→ Aim of the exercise
Write out everything from the start of the records down to the line containing "Action: (x=1526, y=211)", including that line, reproducing each line exactly.
##### Exercise data #####
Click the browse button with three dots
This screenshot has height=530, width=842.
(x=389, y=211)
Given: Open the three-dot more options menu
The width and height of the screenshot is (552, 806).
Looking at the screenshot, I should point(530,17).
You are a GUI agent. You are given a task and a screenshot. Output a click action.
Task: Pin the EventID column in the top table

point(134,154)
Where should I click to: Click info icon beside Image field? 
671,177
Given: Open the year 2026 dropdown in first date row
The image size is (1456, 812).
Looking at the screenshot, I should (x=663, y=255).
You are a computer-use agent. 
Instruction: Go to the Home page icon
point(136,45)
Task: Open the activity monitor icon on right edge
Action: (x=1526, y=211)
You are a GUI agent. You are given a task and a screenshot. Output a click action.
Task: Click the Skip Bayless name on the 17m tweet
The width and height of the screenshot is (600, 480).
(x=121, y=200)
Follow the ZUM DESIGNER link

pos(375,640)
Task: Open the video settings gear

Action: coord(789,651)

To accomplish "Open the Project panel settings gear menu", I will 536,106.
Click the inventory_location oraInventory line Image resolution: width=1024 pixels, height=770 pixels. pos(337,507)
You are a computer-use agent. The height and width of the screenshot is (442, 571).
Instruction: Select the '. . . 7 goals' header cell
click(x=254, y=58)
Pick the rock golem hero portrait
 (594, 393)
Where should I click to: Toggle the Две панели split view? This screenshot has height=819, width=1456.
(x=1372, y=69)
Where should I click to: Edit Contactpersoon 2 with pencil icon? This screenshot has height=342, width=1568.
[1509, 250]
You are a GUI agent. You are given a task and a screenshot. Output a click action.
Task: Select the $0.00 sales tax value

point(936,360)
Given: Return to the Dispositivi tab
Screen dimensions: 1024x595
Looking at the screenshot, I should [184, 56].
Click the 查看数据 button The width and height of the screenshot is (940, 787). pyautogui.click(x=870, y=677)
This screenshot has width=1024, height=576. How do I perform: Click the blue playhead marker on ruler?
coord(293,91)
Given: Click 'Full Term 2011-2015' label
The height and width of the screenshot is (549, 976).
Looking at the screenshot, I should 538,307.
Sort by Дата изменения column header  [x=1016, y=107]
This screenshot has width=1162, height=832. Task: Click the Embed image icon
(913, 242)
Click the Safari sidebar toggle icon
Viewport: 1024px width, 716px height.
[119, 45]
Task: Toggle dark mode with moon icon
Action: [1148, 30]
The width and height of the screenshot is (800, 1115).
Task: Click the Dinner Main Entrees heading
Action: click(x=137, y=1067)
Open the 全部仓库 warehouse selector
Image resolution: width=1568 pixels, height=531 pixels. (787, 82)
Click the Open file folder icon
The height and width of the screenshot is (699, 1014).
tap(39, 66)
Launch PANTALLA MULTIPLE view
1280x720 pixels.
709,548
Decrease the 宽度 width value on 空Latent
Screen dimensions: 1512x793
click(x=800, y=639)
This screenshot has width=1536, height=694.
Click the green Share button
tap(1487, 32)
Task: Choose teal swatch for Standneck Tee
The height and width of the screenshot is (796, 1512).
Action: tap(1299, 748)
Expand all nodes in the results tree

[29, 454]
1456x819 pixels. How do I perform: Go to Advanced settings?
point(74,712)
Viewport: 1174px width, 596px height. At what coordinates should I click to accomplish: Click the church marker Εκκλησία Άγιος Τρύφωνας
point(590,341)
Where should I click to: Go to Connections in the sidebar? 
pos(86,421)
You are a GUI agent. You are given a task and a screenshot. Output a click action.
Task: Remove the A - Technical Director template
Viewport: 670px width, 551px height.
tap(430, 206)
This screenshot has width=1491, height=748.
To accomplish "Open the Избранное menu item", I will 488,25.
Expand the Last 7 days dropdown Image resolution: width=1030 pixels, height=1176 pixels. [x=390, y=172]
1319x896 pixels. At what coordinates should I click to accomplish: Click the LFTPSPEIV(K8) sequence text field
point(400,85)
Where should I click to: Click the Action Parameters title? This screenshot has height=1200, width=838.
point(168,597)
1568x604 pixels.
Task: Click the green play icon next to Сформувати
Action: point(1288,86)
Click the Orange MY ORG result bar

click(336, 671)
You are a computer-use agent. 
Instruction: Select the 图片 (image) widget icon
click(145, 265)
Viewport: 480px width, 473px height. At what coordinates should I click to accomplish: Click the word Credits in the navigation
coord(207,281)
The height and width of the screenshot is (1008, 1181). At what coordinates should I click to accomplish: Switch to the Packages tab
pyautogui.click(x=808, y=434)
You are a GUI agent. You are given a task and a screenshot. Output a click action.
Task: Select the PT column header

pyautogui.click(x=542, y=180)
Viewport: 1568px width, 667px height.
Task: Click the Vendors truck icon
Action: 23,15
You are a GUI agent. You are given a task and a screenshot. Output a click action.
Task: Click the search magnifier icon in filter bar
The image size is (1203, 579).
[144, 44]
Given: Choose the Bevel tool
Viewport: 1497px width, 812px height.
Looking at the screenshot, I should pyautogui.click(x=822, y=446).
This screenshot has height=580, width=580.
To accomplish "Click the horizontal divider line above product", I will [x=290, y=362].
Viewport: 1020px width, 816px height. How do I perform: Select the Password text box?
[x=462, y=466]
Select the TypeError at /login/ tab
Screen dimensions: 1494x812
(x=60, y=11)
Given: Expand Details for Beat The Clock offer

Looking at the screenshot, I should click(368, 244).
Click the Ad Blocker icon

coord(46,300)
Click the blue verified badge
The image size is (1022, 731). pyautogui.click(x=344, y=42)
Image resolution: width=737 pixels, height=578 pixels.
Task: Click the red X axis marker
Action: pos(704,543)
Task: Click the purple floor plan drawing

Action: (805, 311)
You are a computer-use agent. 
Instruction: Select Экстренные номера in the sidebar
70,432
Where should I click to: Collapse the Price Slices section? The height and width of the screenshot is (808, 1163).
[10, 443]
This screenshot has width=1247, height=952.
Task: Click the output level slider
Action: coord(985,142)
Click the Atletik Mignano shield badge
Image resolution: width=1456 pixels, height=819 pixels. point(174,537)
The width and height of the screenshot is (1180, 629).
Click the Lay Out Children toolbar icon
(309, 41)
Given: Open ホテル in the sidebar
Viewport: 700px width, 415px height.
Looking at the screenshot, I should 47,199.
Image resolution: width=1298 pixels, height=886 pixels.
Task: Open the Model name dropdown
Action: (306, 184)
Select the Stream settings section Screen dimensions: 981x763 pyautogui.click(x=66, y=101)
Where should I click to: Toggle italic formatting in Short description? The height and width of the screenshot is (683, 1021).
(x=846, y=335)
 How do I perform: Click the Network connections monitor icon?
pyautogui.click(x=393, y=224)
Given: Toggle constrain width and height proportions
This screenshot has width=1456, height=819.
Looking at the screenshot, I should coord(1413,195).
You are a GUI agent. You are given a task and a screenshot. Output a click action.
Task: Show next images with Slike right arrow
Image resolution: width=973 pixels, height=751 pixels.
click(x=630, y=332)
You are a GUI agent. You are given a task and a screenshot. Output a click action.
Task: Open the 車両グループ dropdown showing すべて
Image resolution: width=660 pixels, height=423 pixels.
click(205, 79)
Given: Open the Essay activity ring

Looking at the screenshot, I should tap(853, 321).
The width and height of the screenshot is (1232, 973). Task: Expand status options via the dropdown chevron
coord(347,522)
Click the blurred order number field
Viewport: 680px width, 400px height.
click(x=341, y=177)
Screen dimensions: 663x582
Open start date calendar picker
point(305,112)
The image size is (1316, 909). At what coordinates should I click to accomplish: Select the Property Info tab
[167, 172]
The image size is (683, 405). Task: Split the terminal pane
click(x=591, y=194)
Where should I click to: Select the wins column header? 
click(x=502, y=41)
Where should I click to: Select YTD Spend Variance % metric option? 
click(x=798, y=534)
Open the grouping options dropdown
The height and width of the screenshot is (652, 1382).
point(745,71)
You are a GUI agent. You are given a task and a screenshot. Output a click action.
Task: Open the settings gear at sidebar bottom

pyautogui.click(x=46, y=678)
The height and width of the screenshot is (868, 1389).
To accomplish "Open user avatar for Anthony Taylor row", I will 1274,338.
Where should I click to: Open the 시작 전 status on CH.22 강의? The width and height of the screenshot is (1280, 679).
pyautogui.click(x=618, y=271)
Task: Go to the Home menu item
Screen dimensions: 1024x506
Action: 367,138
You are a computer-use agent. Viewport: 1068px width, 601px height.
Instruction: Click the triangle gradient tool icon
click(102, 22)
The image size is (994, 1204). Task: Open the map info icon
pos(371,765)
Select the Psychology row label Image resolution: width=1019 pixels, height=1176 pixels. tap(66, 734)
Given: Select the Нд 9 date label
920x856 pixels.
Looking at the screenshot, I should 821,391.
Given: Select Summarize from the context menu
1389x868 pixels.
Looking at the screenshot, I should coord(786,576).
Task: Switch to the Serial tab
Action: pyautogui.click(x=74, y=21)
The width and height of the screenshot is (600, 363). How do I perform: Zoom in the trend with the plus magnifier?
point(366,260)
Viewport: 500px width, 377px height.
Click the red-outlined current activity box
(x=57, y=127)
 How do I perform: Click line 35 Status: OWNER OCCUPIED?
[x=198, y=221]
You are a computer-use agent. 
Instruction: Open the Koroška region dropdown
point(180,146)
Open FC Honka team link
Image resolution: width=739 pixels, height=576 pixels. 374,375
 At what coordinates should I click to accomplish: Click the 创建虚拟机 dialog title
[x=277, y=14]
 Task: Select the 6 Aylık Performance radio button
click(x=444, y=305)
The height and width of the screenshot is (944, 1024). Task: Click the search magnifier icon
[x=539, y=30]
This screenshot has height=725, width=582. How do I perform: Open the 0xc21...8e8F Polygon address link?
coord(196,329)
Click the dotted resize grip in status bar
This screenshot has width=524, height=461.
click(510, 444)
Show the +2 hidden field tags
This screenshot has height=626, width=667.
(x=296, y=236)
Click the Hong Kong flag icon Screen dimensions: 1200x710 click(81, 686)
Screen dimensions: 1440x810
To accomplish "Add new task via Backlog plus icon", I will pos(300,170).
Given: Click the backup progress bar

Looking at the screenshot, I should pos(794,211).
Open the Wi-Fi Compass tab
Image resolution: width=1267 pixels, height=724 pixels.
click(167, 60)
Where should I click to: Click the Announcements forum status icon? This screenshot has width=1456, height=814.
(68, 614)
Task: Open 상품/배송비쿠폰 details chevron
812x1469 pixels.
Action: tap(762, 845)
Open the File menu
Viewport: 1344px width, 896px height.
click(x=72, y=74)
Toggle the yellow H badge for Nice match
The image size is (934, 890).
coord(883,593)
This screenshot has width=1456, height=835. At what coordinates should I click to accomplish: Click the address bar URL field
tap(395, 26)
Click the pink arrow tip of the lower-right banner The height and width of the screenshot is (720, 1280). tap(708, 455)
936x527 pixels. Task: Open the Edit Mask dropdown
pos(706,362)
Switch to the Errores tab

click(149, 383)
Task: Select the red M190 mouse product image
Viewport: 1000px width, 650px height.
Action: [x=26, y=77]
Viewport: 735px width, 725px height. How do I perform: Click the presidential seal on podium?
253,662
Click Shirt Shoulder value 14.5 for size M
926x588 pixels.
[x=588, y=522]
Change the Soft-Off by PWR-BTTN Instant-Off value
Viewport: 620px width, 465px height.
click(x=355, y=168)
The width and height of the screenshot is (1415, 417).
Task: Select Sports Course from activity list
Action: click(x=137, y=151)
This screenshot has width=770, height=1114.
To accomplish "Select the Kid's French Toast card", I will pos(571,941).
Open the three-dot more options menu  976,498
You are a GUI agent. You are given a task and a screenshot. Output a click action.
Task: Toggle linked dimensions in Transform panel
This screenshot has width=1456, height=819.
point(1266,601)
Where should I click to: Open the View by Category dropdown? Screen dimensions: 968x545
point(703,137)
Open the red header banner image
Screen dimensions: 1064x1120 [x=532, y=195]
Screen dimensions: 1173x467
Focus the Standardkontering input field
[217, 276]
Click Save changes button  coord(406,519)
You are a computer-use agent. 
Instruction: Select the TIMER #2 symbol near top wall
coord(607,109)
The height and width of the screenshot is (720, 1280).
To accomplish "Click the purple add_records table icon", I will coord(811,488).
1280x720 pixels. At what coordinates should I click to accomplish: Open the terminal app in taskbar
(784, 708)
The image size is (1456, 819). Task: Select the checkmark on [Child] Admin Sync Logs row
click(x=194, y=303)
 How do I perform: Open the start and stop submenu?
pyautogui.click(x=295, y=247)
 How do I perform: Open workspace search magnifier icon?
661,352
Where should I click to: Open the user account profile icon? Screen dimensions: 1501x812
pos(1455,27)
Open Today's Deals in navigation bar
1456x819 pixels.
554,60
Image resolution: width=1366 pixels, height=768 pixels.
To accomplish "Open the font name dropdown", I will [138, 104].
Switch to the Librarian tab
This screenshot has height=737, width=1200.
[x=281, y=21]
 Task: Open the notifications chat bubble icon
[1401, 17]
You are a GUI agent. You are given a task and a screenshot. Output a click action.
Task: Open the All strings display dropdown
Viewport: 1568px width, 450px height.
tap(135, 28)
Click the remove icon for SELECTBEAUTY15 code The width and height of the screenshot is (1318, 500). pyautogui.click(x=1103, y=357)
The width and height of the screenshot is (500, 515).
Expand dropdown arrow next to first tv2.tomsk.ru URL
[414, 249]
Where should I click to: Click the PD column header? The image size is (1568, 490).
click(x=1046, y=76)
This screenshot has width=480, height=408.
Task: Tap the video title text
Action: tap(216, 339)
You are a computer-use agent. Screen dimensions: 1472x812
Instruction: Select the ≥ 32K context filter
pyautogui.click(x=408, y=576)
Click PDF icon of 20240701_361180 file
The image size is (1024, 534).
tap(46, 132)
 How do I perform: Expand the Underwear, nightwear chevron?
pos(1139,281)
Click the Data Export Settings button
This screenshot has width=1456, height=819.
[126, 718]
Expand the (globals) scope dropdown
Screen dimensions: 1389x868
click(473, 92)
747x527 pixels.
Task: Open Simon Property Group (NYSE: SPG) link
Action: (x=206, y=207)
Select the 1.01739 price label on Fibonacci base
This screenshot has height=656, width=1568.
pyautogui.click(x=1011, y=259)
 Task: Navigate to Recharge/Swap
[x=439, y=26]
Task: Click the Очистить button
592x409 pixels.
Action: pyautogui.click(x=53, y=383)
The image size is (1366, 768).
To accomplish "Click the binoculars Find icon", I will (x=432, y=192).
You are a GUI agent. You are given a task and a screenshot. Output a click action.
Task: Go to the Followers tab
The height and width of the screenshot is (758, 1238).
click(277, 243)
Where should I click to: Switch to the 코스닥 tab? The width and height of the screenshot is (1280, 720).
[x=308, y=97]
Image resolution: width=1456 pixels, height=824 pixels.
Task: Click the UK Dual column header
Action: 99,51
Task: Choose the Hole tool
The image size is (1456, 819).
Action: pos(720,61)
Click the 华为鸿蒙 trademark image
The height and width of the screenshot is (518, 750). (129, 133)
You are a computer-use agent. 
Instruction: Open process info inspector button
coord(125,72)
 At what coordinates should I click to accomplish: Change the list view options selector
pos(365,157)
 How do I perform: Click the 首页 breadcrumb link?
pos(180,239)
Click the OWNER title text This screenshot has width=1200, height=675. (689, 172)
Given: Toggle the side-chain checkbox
#####
→ Complete answer
Click the browse button with three dots
This screenshot has height=530, width=842.
(x=389, y=211)
Given: Open the three-dot more options menu
The width and height of the screenshot is (552, 806).
Looking at the screenshot, I should point(530,17).
You are a GUI agent. You are given a task and a screenshot. Output a click action.
Task: Pin the EventID column in the top table

point(134,154)
Where should I click to: Click info icon beside Image field? 
671,177
Given: Open the year 2026 dropdown in first date row
The image size is (1456, 812).
Looking at the screenshot, I should (x=663, y=255).
You are a computer-use agent. 
Instruction: Go to the Home page icon
point(136,45)
Task: Open the activity monitor icon on right edge
Action: (x=1526, y=211)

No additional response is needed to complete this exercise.